In the first six months of 2012, we borrowed $5.0 million under the senior credit facility to fund our drilling programs.
Equity Market. We filed a registration statement with the Securities and Exchange Commission on October 20, 2009 which became effective on November 6, 2009. The registration statement provides for the sale of up to $100 million of the Company’s common stock from time to time. During the fourth quarter of 2009, we sold five million shares of our common stock for $5.25 per share or $26.3 million, $24.3 million net of offering costs. Additional capital may be raised under the registration statement to fund future oil and gas acquisitions and development drilling and other general purposes. Unless extended, the registration statement will expire on November 6, 2012.
Asset Held for Sale – Remington Village. Until Remington Village is sold, we will continue to receive rental receipts from the property. The property had an average occupancy rate of 87% during 2011 and was 92% occupied as of June 30, 2012. Occupancy is dependent on the regional economy, including local coal mining operations, which has been affected by the global recession. The property generated average positive cash flow from operations of $86,000 per month during the first six months of 2012 and cash flow is projected to remain in that range during the balance of 2012.

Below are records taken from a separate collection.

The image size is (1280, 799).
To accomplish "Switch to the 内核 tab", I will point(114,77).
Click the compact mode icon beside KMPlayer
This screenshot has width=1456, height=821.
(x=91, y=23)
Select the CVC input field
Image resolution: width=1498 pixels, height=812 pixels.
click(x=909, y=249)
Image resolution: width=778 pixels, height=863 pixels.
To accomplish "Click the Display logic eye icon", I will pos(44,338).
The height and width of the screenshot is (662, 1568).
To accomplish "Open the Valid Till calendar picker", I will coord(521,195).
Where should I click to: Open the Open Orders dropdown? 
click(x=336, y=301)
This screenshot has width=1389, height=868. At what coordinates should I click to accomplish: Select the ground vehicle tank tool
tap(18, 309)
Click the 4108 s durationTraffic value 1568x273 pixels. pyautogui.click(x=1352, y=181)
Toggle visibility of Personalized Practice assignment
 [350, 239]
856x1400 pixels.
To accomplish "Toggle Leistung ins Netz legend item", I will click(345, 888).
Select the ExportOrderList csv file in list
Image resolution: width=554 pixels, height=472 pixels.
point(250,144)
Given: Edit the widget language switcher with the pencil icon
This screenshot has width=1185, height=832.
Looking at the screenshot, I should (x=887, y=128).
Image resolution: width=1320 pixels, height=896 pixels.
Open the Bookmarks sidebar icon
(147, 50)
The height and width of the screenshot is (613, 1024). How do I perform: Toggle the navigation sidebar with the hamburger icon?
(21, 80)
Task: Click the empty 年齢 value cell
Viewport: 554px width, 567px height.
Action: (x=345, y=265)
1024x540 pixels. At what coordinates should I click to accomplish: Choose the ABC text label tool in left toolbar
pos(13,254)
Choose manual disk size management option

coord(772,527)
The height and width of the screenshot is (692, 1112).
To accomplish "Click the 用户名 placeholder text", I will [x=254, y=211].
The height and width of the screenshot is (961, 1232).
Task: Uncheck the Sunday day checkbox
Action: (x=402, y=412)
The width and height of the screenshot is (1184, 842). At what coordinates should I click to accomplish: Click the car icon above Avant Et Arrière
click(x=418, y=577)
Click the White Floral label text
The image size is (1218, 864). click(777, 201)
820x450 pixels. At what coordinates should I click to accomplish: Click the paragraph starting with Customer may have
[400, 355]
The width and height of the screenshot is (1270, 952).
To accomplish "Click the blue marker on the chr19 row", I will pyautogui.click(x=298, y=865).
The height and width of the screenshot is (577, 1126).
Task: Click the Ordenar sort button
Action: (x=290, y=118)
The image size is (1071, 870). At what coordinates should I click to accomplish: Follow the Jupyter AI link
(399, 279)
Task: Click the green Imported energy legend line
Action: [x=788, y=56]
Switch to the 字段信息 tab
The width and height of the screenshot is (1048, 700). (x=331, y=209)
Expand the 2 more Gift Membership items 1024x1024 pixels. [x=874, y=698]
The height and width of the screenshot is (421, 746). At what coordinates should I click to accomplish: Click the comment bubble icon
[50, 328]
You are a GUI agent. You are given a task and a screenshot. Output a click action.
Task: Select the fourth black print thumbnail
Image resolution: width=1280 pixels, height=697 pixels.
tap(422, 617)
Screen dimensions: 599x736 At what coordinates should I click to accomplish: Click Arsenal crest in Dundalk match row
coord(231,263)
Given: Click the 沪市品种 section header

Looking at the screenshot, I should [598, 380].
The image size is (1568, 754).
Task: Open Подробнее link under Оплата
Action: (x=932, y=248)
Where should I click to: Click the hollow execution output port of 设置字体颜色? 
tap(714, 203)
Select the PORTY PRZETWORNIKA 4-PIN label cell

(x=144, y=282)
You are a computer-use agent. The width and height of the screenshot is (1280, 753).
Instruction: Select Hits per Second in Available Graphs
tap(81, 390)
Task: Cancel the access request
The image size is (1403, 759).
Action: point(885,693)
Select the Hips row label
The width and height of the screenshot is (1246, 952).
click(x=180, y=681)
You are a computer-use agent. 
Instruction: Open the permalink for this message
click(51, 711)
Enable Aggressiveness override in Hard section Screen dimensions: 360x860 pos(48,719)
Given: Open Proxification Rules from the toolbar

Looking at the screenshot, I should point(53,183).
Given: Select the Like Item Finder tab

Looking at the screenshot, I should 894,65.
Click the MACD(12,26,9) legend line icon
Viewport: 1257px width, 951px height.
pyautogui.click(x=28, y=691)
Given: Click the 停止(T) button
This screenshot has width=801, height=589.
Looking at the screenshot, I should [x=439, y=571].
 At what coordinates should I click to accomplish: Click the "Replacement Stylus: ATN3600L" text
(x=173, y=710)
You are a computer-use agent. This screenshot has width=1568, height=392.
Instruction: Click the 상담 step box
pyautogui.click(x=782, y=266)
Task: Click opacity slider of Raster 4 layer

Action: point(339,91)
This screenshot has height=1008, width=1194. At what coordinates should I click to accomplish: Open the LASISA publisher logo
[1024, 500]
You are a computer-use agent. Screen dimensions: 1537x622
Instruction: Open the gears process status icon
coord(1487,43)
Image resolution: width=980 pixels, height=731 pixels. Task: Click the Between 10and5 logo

On May 5, 2011, we borrowed $10.0 million from a commercial bank against Remington Village. The note is amortized over 20 years with a balloon payment at the end of five years and has an interest rate of 5.50% per annum. The proceeds of the note were used to fund our general business obligations.
Capital Requirements
Our direct capital requirements during the balance of 2012 relate to the funding of our drilling programs, additional oil and gas exploration and development projects, acquisition of prospective oil and gas properties and/or existing production, payment of debt obligations, operating and capital improvement costs of the water treatment plant at the Mt. Emmons project and ongoing permitting activities for the Mt. Emmons project, operations at Remington Village until it is sold and general and administrative costs. We intend to finance our 2012 capital expenditure plan primarily from the sources described above under “Capital Resources”. We may be required to reduce or defer part of our 2012 capital expenditures plan if we are unable to obtain sufficient financing from these sources. We regularly review our capital expenditure budget to assess changes in current and projected cash flows, acquisition opportunities, debt requirements and other factors.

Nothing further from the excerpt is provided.